What the task asks. Copy out the data that comes next, character for character, and leave the images aside.

⁂

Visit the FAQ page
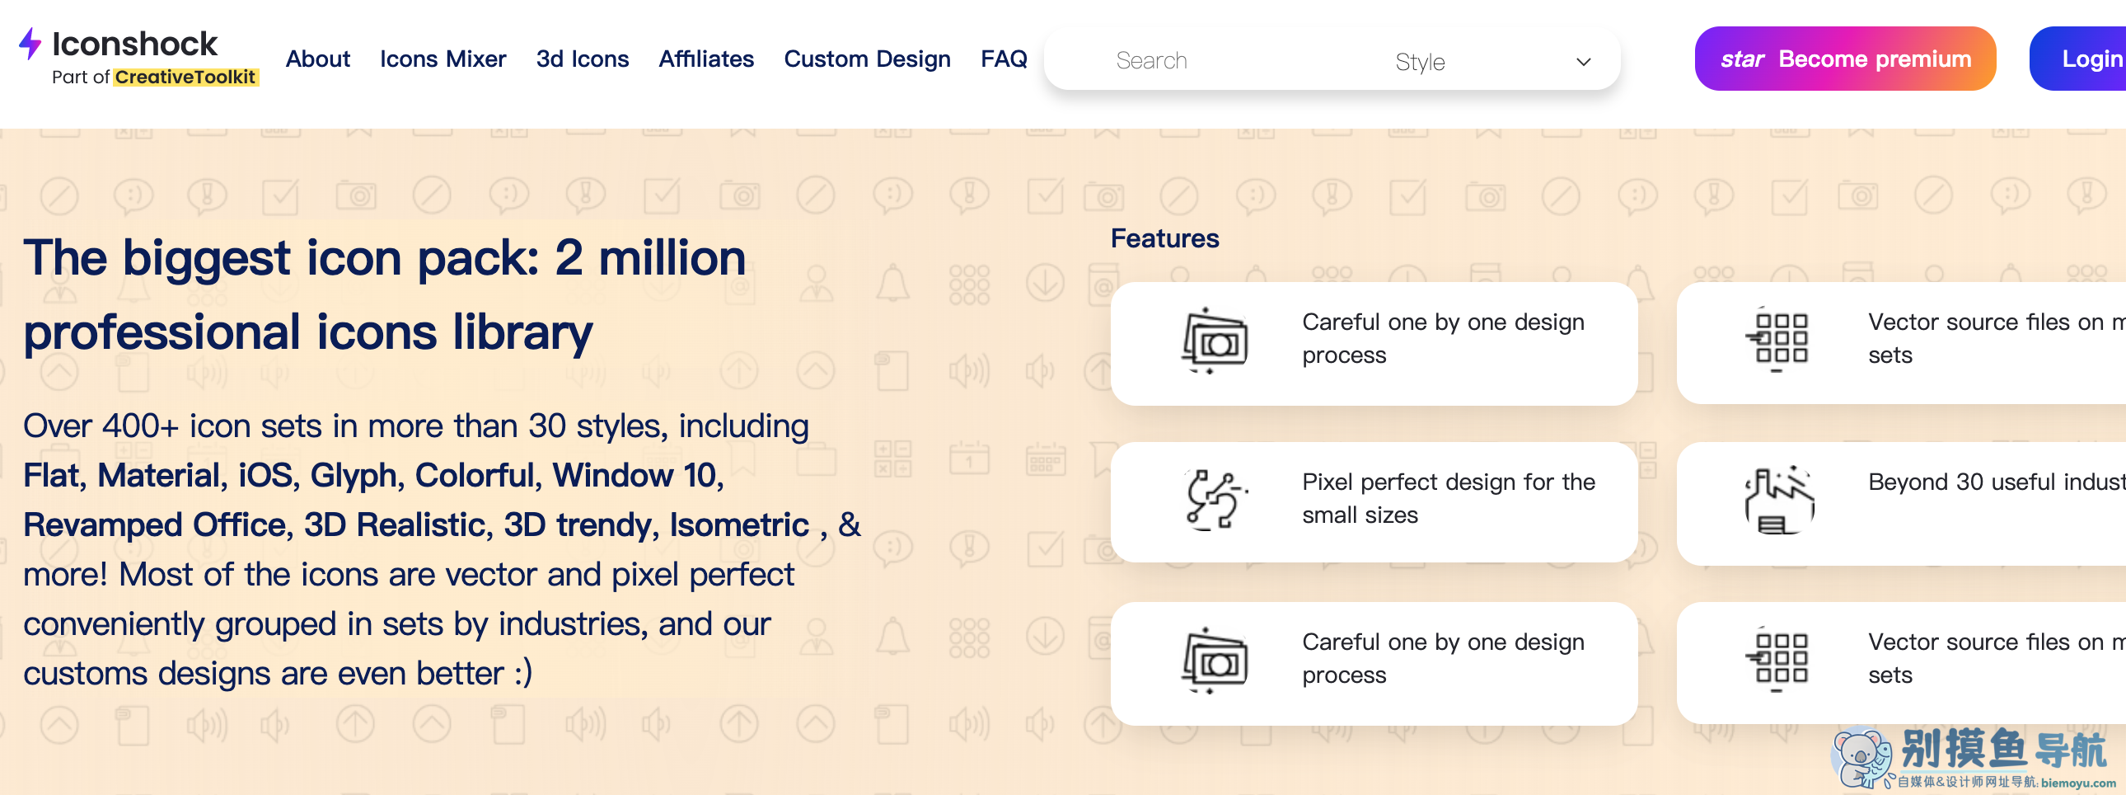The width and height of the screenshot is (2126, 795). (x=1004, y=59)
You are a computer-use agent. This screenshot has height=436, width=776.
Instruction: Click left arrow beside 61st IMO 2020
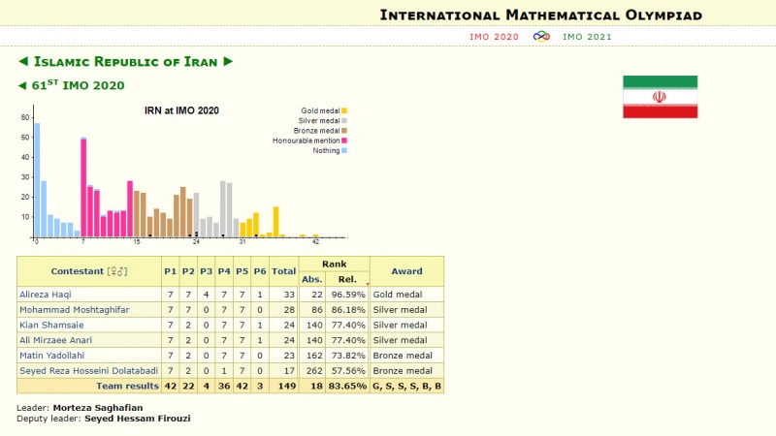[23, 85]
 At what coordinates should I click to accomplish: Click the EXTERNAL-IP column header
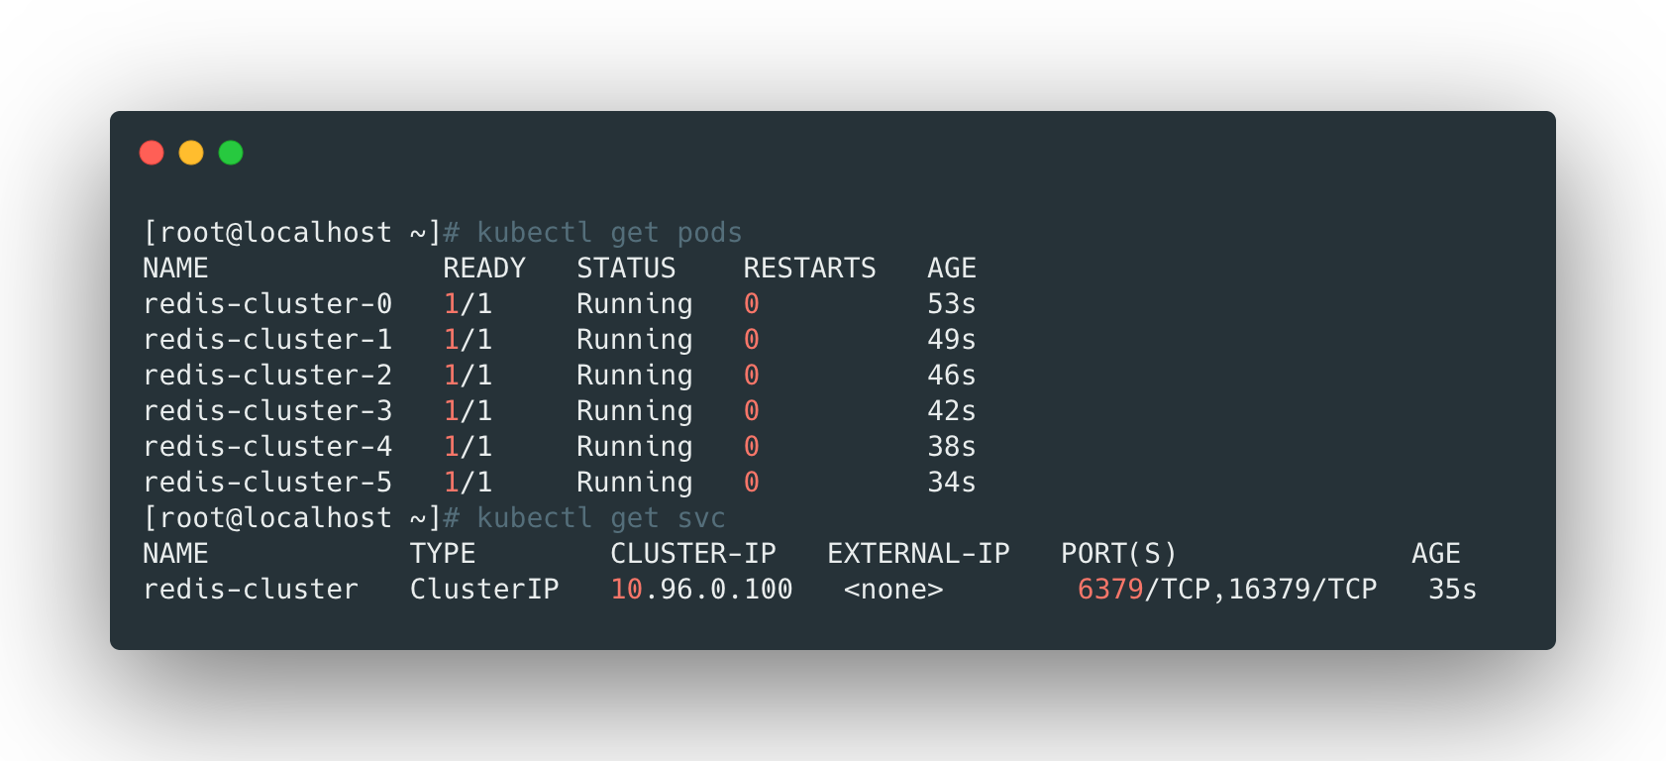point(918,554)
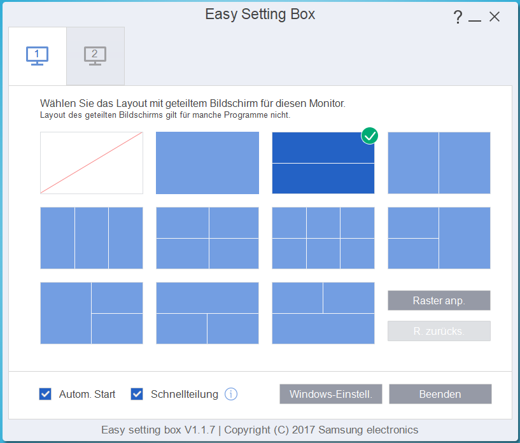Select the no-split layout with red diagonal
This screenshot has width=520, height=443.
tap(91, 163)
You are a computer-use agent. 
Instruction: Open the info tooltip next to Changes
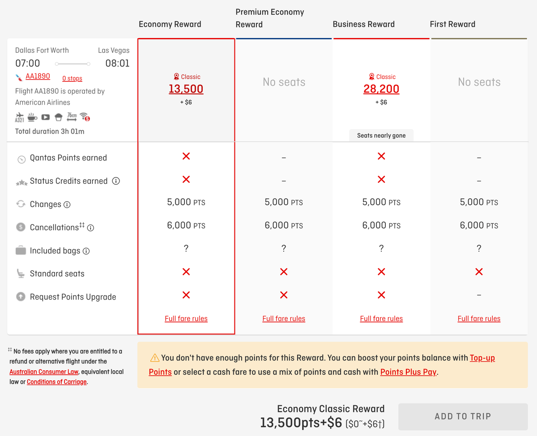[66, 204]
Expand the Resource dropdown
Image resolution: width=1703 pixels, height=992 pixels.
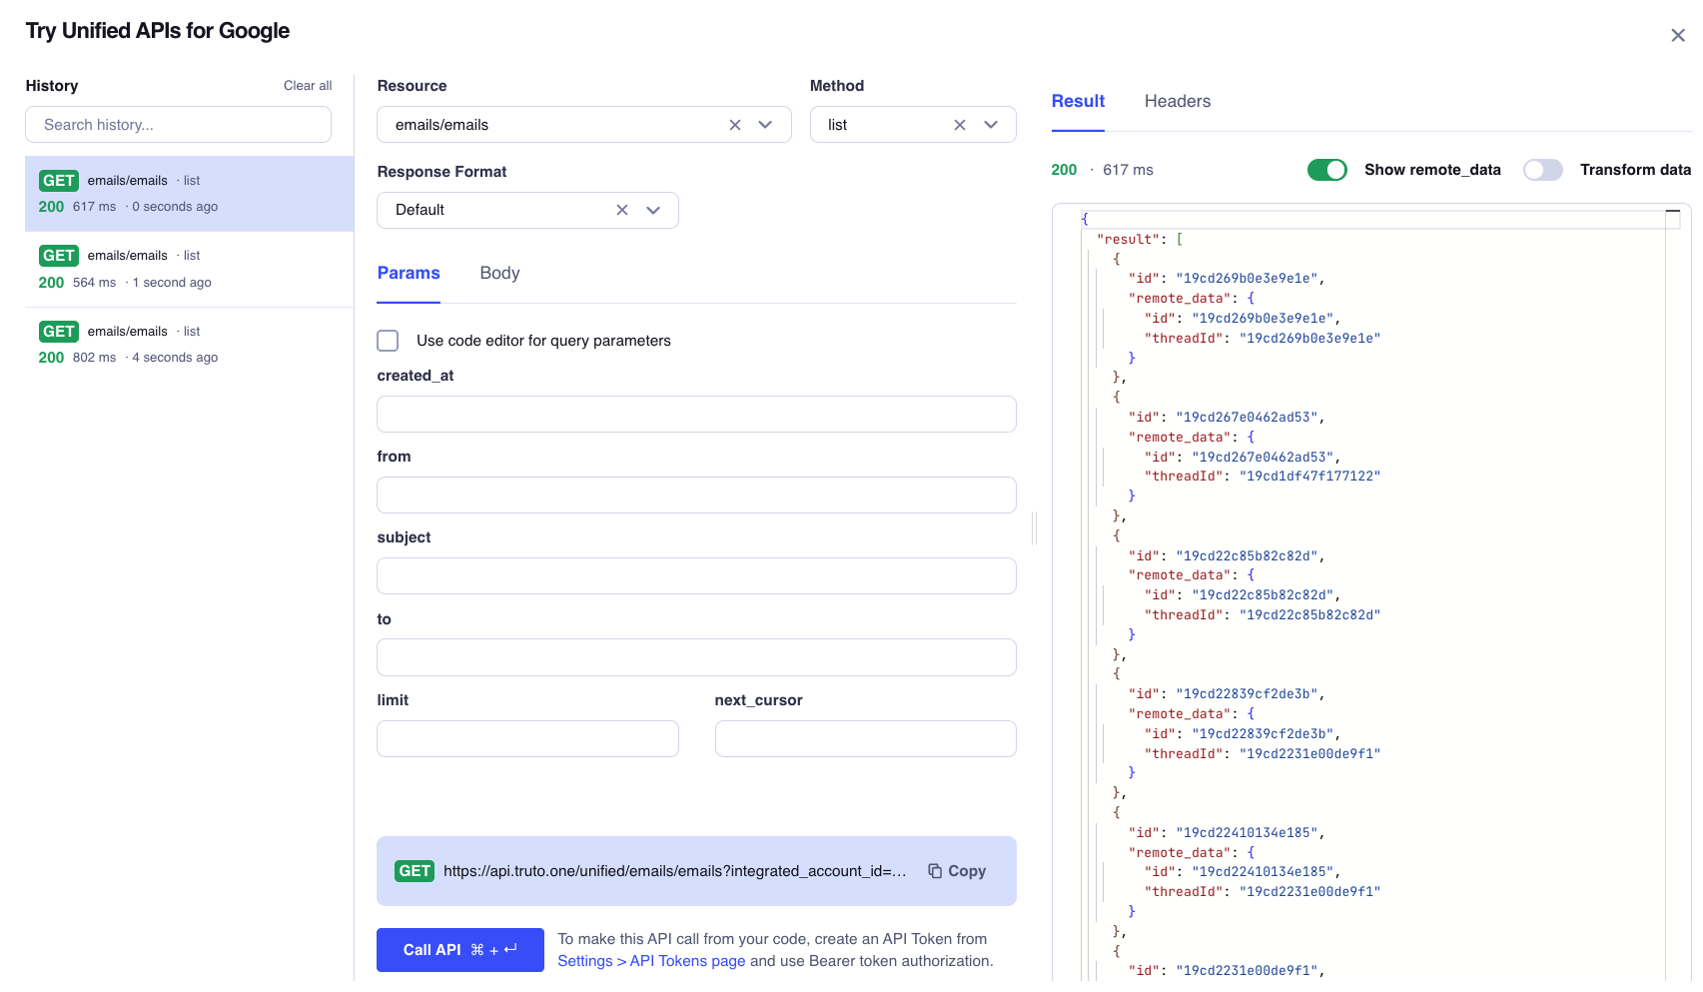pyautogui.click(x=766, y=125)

⁂

Output.
Visit the FAQ page
The width and height of the screenshot is (2126, 795). (x=1004, y=59)
You are a computer-use agent. This screenshot has height=436, width=776.
Instruction: Click left arrow beside 61st IMO 2020
[23, 85]
 At what coordinates should I click to accomplish: Click the EXTERNAL-IP column header
point(918,554)
Select the no-split layout with red diagonal
This screenshot has width=520, height=443.
tap(91, 163)
You are a computer-use agent. 
Instruction: Open the info tooltip next to Changes
[66, 204]
Expand the Resource dropdown
Image resolution: width=1703 pixels, height=992 pixels.
pyautogui.click(x=766, y=125)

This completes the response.